━━ DATA ━━

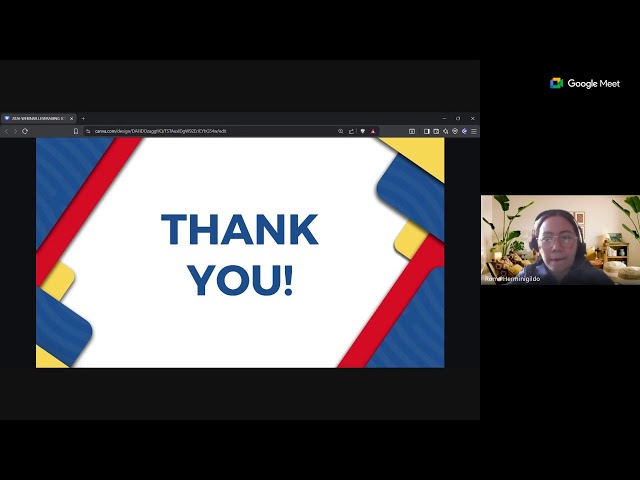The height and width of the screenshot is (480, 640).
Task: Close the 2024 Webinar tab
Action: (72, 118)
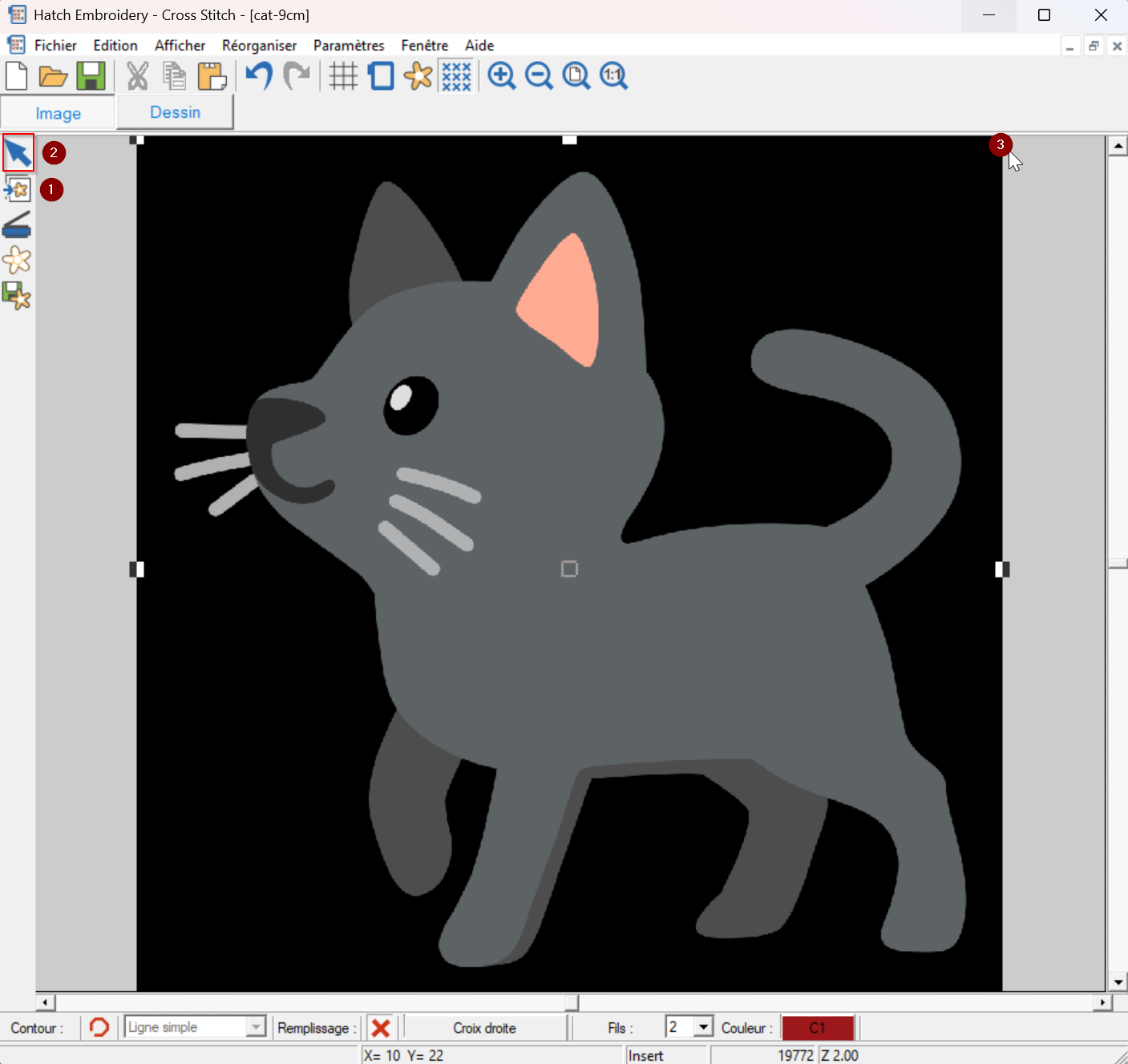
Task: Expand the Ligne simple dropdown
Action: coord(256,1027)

━━━

Rewrite the items above, changing every "Task" to "Instruction" and keeping everything else the same. Leave out the pictures.

=== EXPECTED OUTPUT ===
The height and width of the screenshot is (480, 640).
Instruction: Close the 2024 Webinar tab
Action: (72, 118)
Instruction: Expand the Ligne simple dropdown
Action: coord(256,1027)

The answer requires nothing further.